Say the data back exactly as it is written below.

[Data shown]

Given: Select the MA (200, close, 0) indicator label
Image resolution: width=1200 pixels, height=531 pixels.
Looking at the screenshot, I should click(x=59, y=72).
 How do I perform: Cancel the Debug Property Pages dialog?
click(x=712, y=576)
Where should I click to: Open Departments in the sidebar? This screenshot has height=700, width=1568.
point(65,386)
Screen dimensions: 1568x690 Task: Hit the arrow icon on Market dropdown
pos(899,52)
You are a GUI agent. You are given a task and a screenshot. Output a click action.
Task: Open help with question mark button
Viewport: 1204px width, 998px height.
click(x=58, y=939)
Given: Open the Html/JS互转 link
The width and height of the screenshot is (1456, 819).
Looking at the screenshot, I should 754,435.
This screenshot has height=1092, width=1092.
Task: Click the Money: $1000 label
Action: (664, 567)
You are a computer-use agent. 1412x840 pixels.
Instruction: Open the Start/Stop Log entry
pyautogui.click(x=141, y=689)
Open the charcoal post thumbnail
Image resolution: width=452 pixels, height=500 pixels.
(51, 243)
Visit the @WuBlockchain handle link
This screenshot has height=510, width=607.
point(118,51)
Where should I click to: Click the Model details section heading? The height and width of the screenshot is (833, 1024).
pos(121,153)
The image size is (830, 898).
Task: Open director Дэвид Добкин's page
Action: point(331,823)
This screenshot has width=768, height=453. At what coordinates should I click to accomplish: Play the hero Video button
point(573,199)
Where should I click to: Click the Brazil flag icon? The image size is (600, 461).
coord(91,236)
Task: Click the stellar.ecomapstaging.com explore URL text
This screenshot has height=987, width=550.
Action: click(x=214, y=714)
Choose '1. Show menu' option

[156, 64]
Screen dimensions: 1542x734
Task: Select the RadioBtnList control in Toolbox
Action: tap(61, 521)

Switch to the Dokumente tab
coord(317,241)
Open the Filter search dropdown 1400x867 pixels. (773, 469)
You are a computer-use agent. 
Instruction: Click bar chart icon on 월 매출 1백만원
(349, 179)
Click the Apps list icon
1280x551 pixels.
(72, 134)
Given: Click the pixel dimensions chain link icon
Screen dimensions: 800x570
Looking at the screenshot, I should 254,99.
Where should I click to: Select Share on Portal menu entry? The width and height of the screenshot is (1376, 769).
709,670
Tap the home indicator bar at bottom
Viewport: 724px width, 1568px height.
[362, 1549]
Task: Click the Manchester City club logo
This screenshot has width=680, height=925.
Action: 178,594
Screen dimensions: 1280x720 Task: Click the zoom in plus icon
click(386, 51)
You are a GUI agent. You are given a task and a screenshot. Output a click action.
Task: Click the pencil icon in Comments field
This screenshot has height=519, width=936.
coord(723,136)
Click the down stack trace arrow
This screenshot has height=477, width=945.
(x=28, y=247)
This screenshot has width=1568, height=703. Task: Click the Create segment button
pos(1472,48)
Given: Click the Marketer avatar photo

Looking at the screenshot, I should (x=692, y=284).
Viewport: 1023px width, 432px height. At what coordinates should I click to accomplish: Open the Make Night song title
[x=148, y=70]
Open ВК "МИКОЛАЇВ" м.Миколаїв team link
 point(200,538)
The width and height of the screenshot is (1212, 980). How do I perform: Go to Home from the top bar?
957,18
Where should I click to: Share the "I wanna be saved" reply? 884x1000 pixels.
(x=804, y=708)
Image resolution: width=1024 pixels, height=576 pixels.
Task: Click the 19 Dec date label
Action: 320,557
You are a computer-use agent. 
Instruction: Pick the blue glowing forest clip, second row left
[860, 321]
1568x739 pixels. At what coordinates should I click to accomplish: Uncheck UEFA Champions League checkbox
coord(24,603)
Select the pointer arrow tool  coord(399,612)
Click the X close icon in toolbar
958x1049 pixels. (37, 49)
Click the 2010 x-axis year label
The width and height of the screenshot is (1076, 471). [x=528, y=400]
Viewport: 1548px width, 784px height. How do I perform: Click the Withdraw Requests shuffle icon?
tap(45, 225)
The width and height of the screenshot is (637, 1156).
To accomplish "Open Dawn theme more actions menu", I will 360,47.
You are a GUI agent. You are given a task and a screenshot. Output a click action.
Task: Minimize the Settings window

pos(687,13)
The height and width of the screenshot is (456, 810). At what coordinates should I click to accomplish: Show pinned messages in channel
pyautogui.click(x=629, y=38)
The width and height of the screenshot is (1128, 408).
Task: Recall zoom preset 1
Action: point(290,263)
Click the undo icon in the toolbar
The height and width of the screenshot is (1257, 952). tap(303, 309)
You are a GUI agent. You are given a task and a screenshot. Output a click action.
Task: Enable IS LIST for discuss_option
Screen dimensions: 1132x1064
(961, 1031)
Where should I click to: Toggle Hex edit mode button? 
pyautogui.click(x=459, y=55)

[/Data shown]

◆ Problem solution:
Given: Select the MA (200, close, 0) indicator label
Image resolution: width=1200 pixels, height=531 pixels.
Looking at the screenshot, I should click(x=59, y=72).
 How do I perform: Cancel the Debug Property Pages dialog?
click(x=712, y=576)
Where should I click to: Open Departments in the sidebar? This screenshot has height=700, width=1568.
point(65,386)
Screen dimensions: 1568x690 Task: Hit the arrow icon on Market dropdown
pos(899,52)
You are a GUI agent. You are given a task and a screenshot. Output a click action.
Task: Open help with question mark button
Viewport: 1204px width, 998px height.
click(x=58, y=939)
Given: Open the Html/JS互转 link
The width and height of the screenshot is (1456, 819).
Looking at the screenshot, I should 754,435.
This screenshot has height=1092, width=1092.
Task: Click the Money: $1000 label
Action: (664, 567)
You are a computer-use agent. 1412x840 pixels.
Instruction: Open the Start/Stop Log entry
pyautogui.click(x=141, y=689)
Open the charcoal post thumbnail
Image resolution: width=452 pixels, height=500 pixels.
(51, 243)
Visit the @WuBlockchain handle link
This screenshot has height=510, width=607.
point(118,51)
Where should I click to: Click the Model details section heading? The height and width of the screenshot is (833, 1024).
pos(121,153)
The image size is (830, 898).
Task: Open director Дэвид Добкин's page
Action: point(331,823)
This screenshot has width=768, height=453. At what coordinates should I click to accomplish: Play the hero Video button
point(573,199)
Where should I click to: Click the Brazil flag icon? The image size is (600, 461).
coord(91,236)
Task: Click the stellar.ecomapstaging.com explore URL text
This screenshot has height=987, width=550.
Action: click(x=214, y=714)
Choose '1. Show menu' option

[156, 64]
Screen dimensions: 1542x734
Task: Select the RadioBtnList control in Toolbox
Action: tap(61, 521)

Switch to the Dokumente tab
coord(317,241)
Open the Filter search dropdown 1400x867 pixels. (773, 469)
You are a computer-use agent. 
Instruction: Click bar chart icon on 월 매출 1백만원
(349, 179)
Click the Apps list icon
1280x551 pixels.
(72, 134)
Given: Click the pixel dimensions chain link icon
Screen dimensions: 800x570
Looking at the screenshot, I should 254,99.
Where should I click to: Select Share on Portal menu entry? The width and height of the screenshot is (1376, 769).
709,670
Tap the home indicator bar at bottom
Viewport: 724px width, 1568px height.
[362, 1549]
Task: Click the Manchester City club logo
This screenshot has width=680, height=925.
Action: 178,594
Screen dimensions: 1280x720 Task: Click the zoom in plus icon
click(386, 51)
You are a GUI agent. You are given a task and a screenshot. Output a click action.
Task: Click the pencil icon in Comments field
This screenshot has height=519, width=936.
coord(723,136)
Click the down stack trace arrow
This screenshot has height=477, width=945.
(x=28, y=247)
This screenshot has width=1568, height=703. Task: Click the Create segment button
pos(1472,48)
Given: Click the Marketer avatar photo

Looking at the screenshot, I should (x=692, y=284).
Viewport: 1023px width, 432px height. At what coordinates should I click to accomplish: Open the Make Night song title
[x=148, y=70]
Open ВК "МИКОЛАЇВ" м.Миколаїв team link
 point(200,538)
The width and height of the screenshot is (1212, 980). How do I perform: Go to Home from the top bar?
957,18
Where should I click to: Share the "I wanna be saved" reply? 884x1000 pixels.
(x=804, y=708)
Image resolution: width=1024 pixels, height=576 pixels.
Task: Click the 19 Dec date label
Action: 320,557
You are a computer-use agent. 
Instruction: Pick the blue glowing forest clip, second row left
[860, 321]
1568x739 pixels. At what coordinates should I click to accomplish: Uncheck UEFA Champions League checkbox
coord(24,603)
Select the pointer arrow tool  coord(399,612)
Click the X close icon in toolbar
958x1049 pixels. (37, 49)
Click the 2010 x-axis year label
The width and height of the screenshot is (1076, 471). [x=528, y=400]
Viewport: 1548px width, 784px height. How do I perform: Click the Withdraw Requests shuffle icon?
tap(45, 225)
The width and height of the screenshot is (637, 1156).
To accomplish "Open Dawn theme more actions menu", I will 360,47.
You are a GUI agent. You are given a task and a screenshot. Output a click action.
Task: Minimize the Settings window

pos(687,13)
The height and width of the screenshot is (456, 810). At what coordinates should I click to accomplish: Show pinned messages in channel
pyautogui.click(x=629, y=38)
The width and height of the screenshot is (1128, 408).
Task: Recall zoom preset 1
Action: point(290,263)
Click the undo icon in the toolbar
The height and width of the screenshot is (1257, 952). tap(303, 309)
You are a GUI agent. You are given a task and a screenshot. Output a click action.
Task: Enable IS LIST for discuss_option
Screen dimensions: 1132x1064
(961, 1031)
Where should I click to: Toggle Hex edit mode button? 
pyautogui.click(x=459, y=55)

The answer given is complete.